Den Konzertsaal nach Hause zu bringen, ist etwas aufwändiger. Aber es lohnt offensichtlich. „Diese Menschen haben auch in normalen Zeiten keine Chance, in die Philharmonie zu kommen“, sagt Cameron Carpenter mit Blick nach oben zu den Fenstern und winkt den Senioren im Reinickendorfer Vivantes-Heim zu. Mit seiner Orgelmusik vom Lastwagen wird vielleicht die Erinnerung an festliche Tage geweckt, an Hochzeiten und Taufen in Kirchen, an eine Gemeinschaft, die es so für sie nicht mehr gibt. Christine Hardt von Vivantes hat jedenfalls „eine super Resonanz“ erlebt. „Die Bewohner sind danach richtig beschwingt durch den Tag gegangen.“ In der Schönwetter-Zeit sollen Aktionen wie diese öfter stattfinden. Am 12. Mai werden im Garten des Hauses Mitglieder des Rundfunk-Sinfonieorchesters erwartet.

Er spielt Bach vom Laster herunter

Bevor es losgeht mit seinem Orgelspiel, tauscht Cameron Carter die Sneakers gegen schwarze Konzertschuhe. Eigentlich sollte er an diesem Abend in der Philharmonie auftreten. Darauf hatte er sich gefreut. Hinter den Fenstern des Reinickendorfer Vivantes Seniorenhauses warten die alten Menschen, um seinem Konzert zu lauschen. Auf der Terrasse stehen sie mit ihren Pflegern, in den Büros sitzen sie nebeneinander, die Fenster auf Kipp gestellt. Gleißende Scheinwerfer strahlen draußen den Künstler an, dessen elektronische Orgel auf einem Mercedes-Truck installiert ist. Im Mietshaus gegenüber haben es sich die Menschen auf den Balkonen gemütlich gemacht.

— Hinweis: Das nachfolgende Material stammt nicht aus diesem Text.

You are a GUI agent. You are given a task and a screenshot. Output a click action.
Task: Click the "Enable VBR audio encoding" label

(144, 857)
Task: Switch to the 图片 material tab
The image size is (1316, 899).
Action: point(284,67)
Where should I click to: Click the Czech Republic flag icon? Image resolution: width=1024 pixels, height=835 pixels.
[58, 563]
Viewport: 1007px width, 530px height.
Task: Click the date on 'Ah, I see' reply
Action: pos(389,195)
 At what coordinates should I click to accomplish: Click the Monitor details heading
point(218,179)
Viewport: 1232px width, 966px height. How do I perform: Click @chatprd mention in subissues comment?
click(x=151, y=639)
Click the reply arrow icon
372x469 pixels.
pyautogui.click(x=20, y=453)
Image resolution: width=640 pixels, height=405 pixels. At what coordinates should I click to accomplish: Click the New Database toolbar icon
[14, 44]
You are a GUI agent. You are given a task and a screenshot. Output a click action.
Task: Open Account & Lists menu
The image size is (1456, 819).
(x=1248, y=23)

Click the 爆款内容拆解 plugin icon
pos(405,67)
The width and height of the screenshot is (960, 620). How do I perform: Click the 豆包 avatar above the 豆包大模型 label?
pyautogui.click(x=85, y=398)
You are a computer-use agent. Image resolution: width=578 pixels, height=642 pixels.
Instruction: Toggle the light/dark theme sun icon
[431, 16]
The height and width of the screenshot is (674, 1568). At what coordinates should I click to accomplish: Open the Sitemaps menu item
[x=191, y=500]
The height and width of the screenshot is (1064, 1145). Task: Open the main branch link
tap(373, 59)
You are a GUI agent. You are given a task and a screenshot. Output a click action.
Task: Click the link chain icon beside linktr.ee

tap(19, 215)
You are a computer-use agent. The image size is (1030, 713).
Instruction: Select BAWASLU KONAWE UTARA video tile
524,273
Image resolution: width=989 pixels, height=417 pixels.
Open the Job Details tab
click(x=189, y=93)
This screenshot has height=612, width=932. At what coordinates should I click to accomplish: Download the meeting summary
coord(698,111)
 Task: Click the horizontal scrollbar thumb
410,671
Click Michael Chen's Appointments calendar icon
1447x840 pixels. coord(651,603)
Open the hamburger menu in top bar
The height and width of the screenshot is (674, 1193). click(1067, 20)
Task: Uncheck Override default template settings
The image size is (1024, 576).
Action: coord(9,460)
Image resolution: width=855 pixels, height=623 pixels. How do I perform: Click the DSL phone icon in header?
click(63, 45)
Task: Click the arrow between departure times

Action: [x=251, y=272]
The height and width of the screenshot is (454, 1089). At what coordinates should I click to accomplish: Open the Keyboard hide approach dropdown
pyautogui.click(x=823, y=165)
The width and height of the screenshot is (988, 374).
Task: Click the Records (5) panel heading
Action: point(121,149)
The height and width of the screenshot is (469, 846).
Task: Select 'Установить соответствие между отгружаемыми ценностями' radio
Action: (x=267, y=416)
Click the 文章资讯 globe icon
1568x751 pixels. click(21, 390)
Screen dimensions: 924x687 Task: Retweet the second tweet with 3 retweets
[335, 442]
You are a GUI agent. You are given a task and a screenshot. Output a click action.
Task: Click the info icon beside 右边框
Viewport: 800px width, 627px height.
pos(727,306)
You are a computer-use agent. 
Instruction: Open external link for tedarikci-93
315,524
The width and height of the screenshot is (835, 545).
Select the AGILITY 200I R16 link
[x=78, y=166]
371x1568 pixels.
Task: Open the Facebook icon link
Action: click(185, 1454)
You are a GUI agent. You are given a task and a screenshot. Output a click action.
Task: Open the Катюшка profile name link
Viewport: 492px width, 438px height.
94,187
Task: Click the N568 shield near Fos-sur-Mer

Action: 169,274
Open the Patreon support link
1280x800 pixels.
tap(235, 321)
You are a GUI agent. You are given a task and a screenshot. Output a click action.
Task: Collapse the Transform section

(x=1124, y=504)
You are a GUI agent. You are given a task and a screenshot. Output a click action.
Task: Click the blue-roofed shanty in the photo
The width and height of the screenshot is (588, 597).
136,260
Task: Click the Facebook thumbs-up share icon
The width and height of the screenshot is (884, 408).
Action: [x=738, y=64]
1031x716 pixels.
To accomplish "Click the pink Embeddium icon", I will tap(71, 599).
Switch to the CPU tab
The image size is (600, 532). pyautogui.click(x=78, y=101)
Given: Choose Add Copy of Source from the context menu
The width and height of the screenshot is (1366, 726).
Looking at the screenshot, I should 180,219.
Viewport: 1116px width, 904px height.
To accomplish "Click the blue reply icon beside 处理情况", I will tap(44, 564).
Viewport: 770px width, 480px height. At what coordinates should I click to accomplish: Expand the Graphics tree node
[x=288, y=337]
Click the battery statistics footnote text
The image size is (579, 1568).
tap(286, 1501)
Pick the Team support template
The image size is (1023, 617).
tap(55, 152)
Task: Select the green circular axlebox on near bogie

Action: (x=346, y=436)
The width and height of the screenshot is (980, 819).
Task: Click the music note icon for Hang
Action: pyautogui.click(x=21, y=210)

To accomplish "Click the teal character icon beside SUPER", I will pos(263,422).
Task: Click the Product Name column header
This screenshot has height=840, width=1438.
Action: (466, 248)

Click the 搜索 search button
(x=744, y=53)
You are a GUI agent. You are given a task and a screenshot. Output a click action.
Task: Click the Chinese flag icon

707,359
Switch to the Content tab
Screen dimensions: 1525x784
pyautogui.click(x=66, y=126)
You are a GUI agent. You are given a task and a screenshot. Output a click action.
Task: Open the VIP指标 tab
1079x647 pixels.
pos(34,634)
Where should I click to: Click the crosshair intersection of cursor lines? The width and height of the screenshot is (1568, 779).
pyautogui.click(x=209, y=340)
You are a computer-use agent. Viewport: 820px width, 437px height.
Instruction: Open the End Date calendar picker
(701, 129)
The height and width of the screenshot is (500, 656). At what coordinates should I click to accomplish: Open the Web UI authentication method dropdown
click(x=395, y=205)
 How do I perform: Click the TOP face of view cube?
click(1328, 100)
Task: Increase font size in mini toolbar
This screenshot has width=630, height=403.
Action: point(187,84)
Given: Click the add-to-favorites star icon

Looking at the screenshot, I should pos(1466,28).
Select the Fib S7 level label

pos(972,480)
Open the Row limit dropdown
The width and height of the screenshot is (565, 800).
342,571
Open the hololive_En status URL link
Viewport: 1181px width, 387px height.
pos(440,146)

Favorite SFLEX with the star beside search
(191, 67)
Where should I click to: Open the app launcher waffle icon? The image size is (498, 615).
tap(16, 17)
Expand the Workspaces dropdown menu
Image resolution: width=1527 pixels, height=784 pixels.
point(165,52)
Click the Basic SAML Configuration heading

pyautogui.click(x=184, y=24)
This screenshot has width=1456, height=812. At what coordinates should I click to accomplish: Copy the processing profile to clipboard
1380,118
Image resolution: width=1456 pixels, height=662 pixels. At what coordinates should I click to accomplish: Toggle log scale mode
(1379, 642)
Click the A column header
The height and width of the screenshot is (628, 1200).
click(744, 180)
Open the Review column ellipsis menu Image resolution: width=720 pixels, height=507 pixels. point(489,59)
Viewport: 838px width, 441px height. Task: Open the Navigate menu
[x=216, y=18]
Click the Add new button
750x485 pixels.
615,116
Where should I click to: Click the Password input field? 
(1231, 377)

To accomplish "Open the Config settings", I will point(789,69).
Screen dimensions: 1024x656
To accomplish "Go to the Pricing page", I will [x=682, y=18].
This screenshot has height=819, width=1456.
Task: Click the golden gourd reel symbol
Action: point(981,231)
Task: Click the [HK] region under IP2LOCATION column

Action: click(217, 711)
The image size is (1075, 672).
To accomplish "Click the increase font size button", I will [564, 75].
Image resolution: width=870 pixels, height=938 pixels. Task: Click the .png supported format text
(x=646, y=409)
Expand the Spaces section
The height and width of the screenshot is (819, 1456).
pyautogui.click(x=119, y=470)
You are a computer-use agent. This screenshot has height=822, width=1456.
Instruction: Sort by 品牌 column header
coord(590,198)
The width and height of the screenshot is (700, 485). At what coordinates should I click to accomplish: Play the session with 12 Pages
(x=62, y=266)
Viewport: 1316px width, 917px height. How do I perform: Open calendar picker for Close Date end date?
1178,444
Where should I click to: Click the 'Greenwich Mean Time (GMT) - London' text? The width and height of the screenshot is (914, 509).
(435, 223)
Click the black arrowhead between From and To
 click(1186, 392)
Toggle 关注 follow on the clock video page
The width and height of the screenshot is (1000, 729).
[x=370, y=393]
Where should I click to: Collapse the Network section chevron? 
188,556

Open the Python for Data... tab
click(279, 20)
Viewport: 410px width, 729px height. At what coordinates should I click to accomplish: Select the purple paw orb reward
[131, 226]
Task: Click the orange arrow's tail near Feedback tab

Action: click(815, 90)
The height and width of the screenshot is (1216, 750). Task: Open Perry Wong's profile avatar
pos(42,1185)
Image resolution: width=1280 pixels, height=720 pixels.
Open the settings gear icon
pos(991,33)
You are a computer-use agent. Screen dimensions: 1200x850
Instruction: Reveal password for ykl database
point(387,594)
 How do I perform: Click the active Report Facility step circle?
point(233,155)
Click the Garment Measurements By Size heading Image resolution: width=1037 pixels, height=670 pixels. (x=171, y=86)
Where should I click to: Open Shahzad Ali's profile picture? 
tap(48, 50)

„Mit einem kleinen Bus ließen sich vielleicht öfter Konzerte zu den Senioren nach Hause bringen“, glaubt der Geschäftsführer der Bürgerstiftung Berlin, Steffen Schröder. „Es kommt nun darauf an, dass wir das finanziert bekommen.“

In seiner Jugend in den USA hat Cameron Carpenter schon vor Schulversammlungen open air auf der Orgel gespielt. Er selber ist nicht nur Künstler, sondern auch Tüftler und legt großen Wert darauf, das Instrument für einen möglichst perfekten Sound exakt zu stimmen. Das Konzept der mobilen Orgel hat ihn immer schon fasziniert. Nun gibt es ihm die Chance, Freude zu bringen, zu Menschen, die auch sonst nicht mehr weg können aus ihren Häusern. Für Johann Sebastian Bach hat er sich bewusst entschieden: „Das ist sehr beruhigend und positiv, also logisch in dieser Zeit.“ Er führt Stücke auf, wie die Goldberg-Variationen, die er selbst besonders mag und gerne immer wieder spielt. „Das ist mein Dank für die unglaubliche Zeit, die ich hier verbracht habe.“

Viele Musiker geben freiwillig Hofkonzerte

Für Kultursenator Klaus Lederer sind die Konzerte „ein weiterer schöner Beleg für die kreative Kraft der Kunst gegen die Einschränkungen, die uns Corona abverlangt.“ So komme großartige Musik auch zu denen, die digitale Ausweichmöglichkeiten nur bedingt nutzen können. Klar, Online-Konzerte erreichen die über 80-Jährigen oft nicht mehr. Besondere Mühe hat man sich in der Bethanien Diakonie am Spandauer Burgwall gegeben. Sie heißt „Agaplesion“, was soviel bedeutet wie „Liebe deinen Nächsten.“ Schön auf Abstand saßen die Menschen draußen vor dem Gebäude. Sprecher Andreas Wolff erzählt, dass man bereits im März mit sogenannten Hofkonzerten begonnen habe. Sich für eine halbe Stunde unterhalten zu lassen, sei sehr wichtig. Und auch dafür kommen erstaunlich viele Künstler freiwillig. Sänger vom Staats- und Domchor zählen ebenso dazu wie Musiker vom Bläserquintett der Bundespolizei Berlin. Auch ein Clown war schon da.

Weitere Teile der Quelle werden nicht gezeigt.